BANKS, William II (c.1658-90), of Winstanley, Lancs.

Published in The History of Parliament: the House of Commons 1660-1690, ed. B.D. Henning, 1983
Available from Boydell and Brewer



Oct. 1679
1689 - 10 Jan. 1690

Family and Education

b. c.1658, 1st s. of William Banks I. educ. Christ Church, Oxf. 1676; G. Inn 1676. m. 31 Mar. 1687, Lettice, da. of Richard Legh of Lyme, Cheshire, s.p. suc. fa. 1676.1

Offices Held

Commr. for assessment, Lancs. 1679-80, 1689-d., j.p. 1683-Apr. 1688, 1689-d.; bailiff, Liverpool 1685-Oct. 1688; dep. lt. Lancs. Nov. 1688-d.2


Banks was first returned as a country candidate for Wigan, three miles from his home at the second general election of 1679, probably with the support of the Stanley interest, with which his family had long been associated. He was moderately active in the second Exclusion Parliament, in which he was appointed to the committees to consider the bill for the encouragement of woollen manufactures, to investigate the conduct of Sir Robert Peyton and to report on the abuses in the Eye election. He was active in Wigan municipal affairs, opposing the crown nomination of a town clerk in 1682, but was surprisingly nominated to the Liverpool corporation under the new charter. He refused to consent to the repeal of the Test Act and Penal Laws, was removed from the commission of the peace in April 1688, and commented sardonically on the proceedings. He regained his seat at the general election of 1689 and attended both sessions of the Convention, reporting frequently on parliamentary proceedings to Roger Kenyon, Lord Derby’s political manager, and not concealing his Whiggish antipathy to the bishops. On 14 Feb. he wrote:

It is said that the great men will find it an easy matter to turn this Convention into a Parliament. I hear the lawyers engage to find law, so there is like to be a dull time for the poor alehouses that expected new treating of parties.

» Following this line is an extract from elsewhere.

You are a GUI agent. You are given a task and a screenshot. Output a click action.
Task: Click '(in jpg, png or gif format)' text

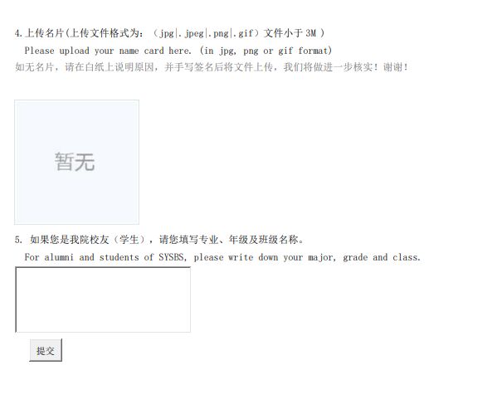[x=266, y=51]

His only possible committee was to inquire into the education of children overseas as Roman Catholics. During the recess he desired Lord Derby to be assured that ‘I am the same man (whatever he may think to the contrary) both to him and his family that I always professed myself’. But in fact he had probably gone over to Lord Delamer (Henry Booth). He remained in London for the Christmas recess, despite a family wedding in the country. But he was absent from the divisions on the disabling clause in the bill to restore corporations, and died after a short illness on 10 Jan. 1690, aged 31. He was buried at Wigan, the last of his family to sit in Parliament.3

Ref Volumes: 1660-1690

Author: Irene Cassidy


  • 1. Croston, Lancs. iv. 306-7; E. C. Legh, Lady Newton, Lyme Letters, 149.
  • 2. CSP Dom. 1685, p. 57.
  • 3. CSP Dom. 1682, pp. 525-6, Cumb. RO, Fleming mss 3190, Kenyon to Fleming, 16 Apr. 1688; HMC Kenyon, 189, 216, 226, 227; Legh, 179; W. J. True, Ramble Round Wigan Par. Church, 84.